» Supplied material:
***

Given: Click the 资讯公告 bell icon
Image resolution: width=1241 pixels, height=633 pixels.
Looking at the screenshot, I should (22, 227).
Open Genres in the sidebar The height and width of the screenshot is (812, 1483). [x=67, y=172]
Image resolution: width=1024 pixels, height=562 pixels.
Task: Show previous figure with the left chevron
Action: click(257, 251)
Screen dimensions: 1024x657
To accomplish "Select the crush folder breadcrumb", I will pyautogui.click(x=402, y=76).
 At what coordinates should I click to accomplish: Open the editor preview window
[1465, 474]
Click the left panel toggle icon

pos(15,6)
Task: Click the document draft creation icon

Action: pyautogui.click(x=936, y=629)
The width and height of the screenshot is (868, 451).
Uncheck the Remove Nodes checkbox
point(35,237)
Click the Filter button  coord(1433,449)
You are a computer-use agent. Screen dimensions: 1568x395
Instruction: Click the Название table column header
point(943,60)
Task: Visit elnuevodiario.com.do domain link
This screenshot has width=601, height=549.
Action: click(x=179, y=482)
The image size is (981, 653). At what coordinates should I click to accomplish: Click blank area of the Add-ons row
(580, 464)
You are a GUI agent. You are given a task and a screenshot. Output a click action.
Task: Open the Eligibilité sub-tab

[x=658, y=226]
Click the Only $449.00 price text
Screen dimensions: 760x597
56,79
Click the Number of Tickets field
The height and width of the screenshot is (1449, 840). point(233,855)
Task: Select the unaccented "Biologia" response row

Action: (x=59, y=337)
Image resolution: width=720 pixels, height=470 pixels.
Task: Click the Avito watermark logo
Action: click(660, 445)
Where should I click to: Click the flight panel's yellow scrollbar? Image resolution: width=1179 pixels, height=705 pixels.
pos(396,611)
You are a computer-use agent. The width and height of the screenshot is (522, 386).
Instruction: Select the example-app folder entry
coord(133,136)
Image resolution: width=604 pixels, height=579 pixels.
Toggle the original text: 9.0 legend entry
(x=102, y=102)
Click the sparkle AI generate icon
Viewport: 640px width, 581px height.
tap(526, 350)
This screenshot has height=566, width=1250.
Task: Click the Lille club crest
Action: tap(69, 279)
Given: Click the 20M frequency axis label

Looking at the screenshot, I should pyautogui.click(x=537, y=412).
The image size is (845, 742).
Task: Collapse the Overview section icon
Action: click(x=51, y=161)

***

» Exercise objective: Reply with one number, the count of lines in the data that contain "agent".

» Answer box: 3